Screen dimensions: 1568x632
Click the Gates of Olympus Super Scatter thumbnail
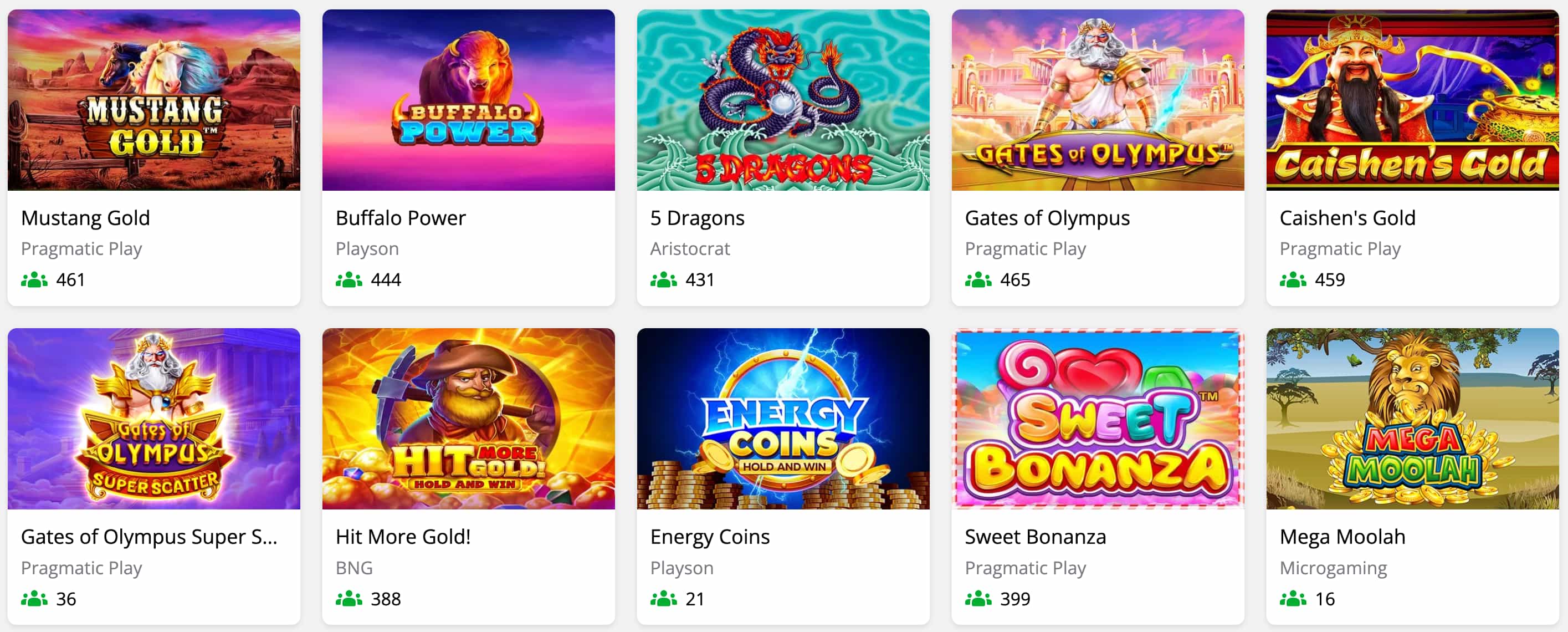pyautogui.click(x=153, y=419)
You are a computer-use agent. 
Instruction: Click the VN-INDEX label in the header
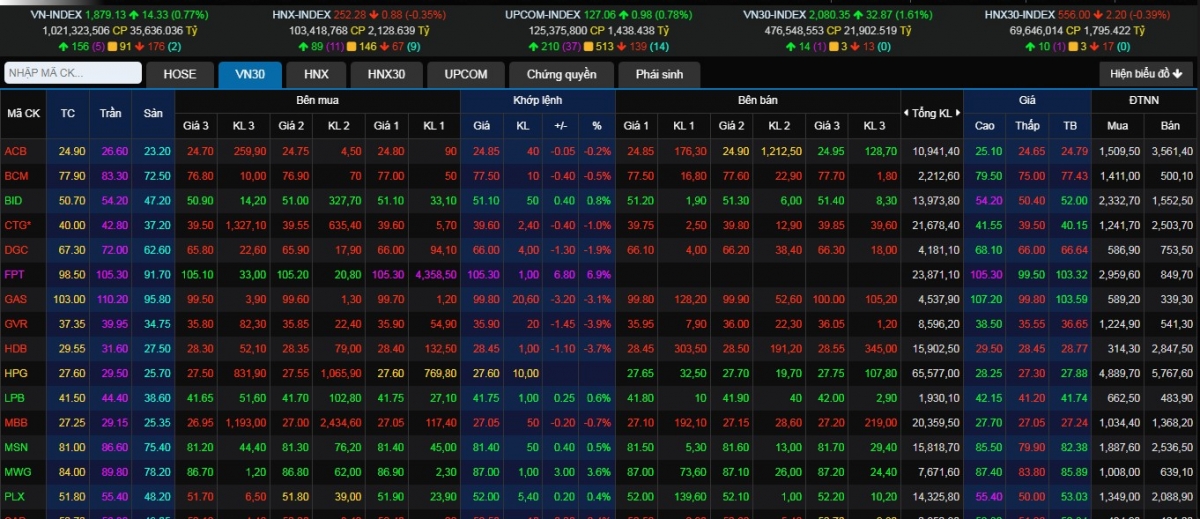(x=58, y=15)
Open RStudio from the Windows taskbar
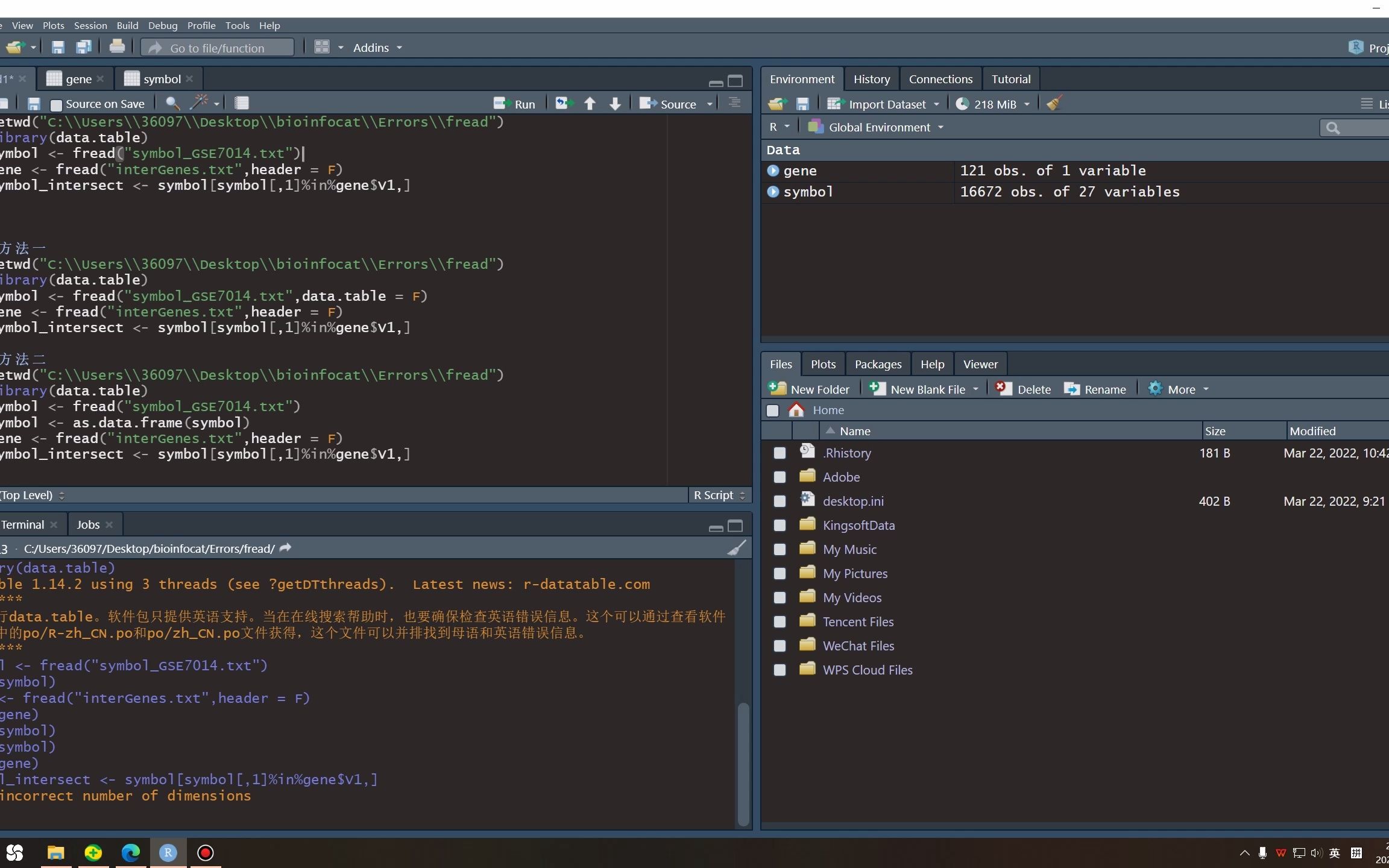 point(168,852)
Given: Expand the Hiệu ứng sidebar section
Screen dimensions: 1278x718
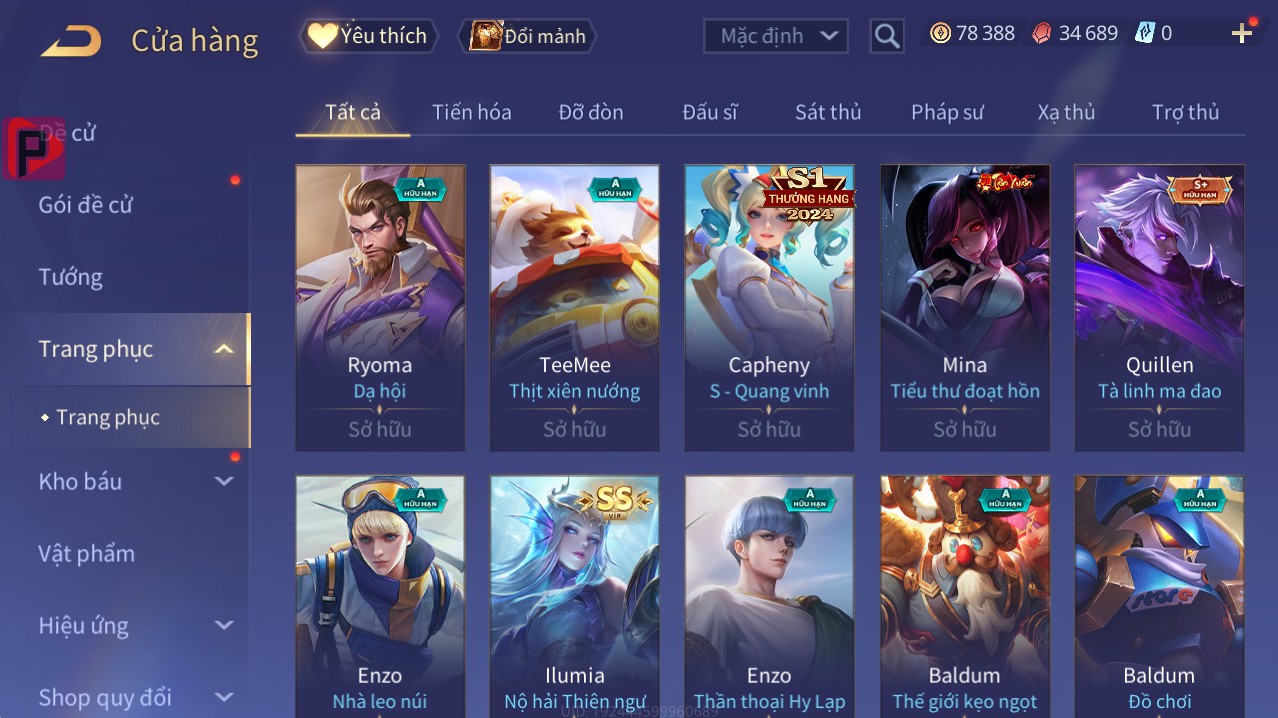Looking at the screenshot, I should click(225, 626).
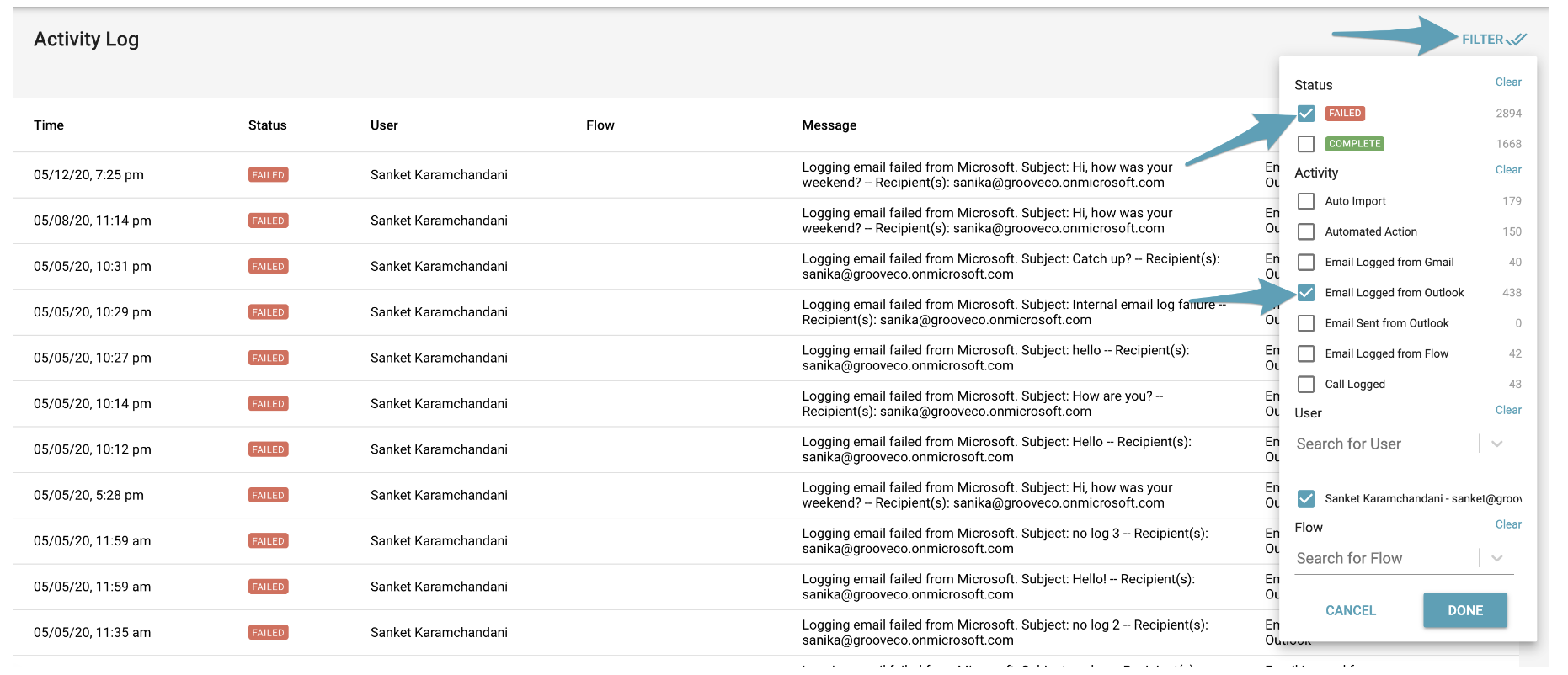Uncheck the FAILED status checkbox

click(1306, 114)
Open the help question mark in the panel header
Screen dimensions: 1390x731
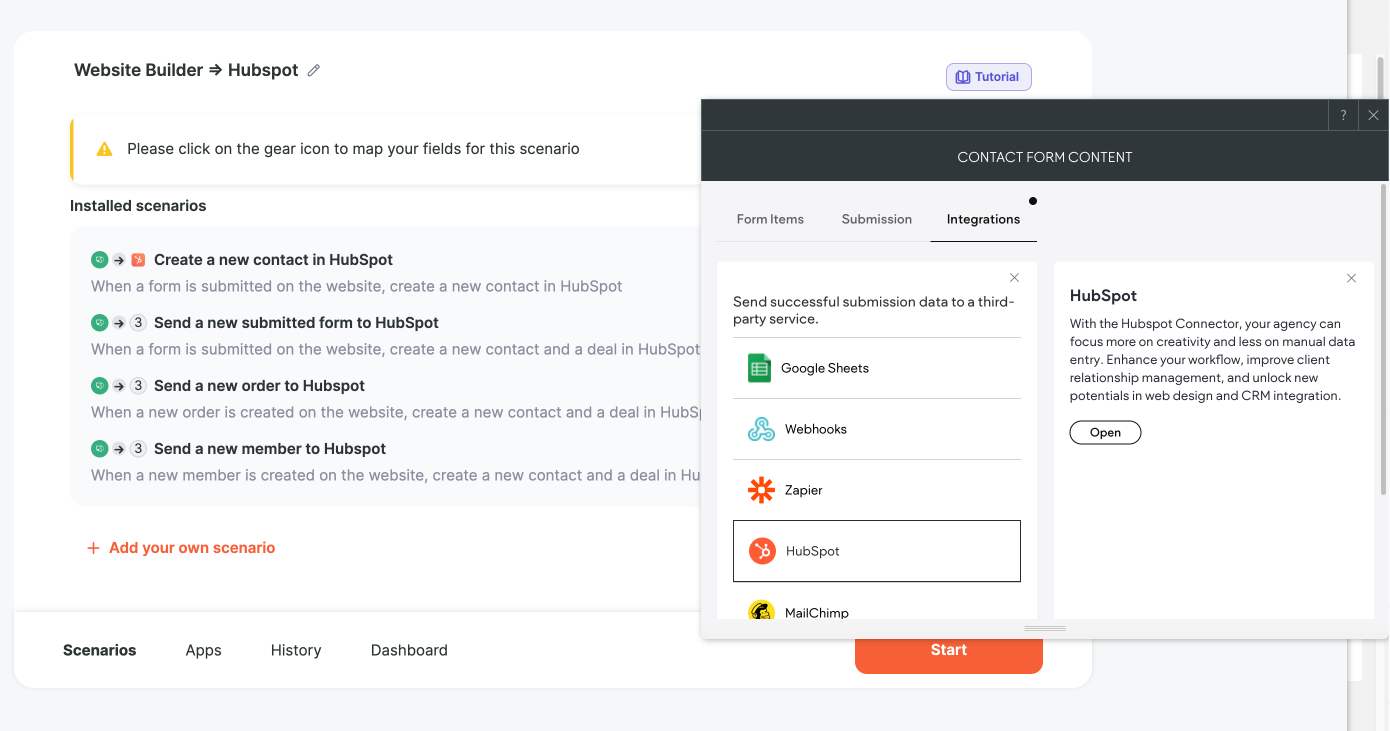tap(1343, 115)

:::::

§ Instructies bij oefening
Zet alle regels van de lijst hierboven om in een genummerde opsomming zonder lege regels en laat de afbeeldingen weg.

§ Uitgewerkte oefening
1. Screen dimensions: 1568x632
2. Click the Gates of Olympus Super Scatter thumbnail
3. pyautogui.click(x=153, y=419)
4. You are a computer-use agent. 
5. Instruction: Click the VN-INDEX label in the header
6. (x=58, y=15)
7. Open RStudio from the Windows taskbar
8.  point(168,852)
9. Given: Expand the Hiệu ứng sidebar section
10. Screen dimensions: 1278x718
11. Looking at the screenshot, I should click(225, 626).
12. Uncheck the FAILED status checkbox
13. click(1306, 114)
14. Open the help question mark in the panel header
15. Screen dimensions: 1390x731
16. tap(1343, 115)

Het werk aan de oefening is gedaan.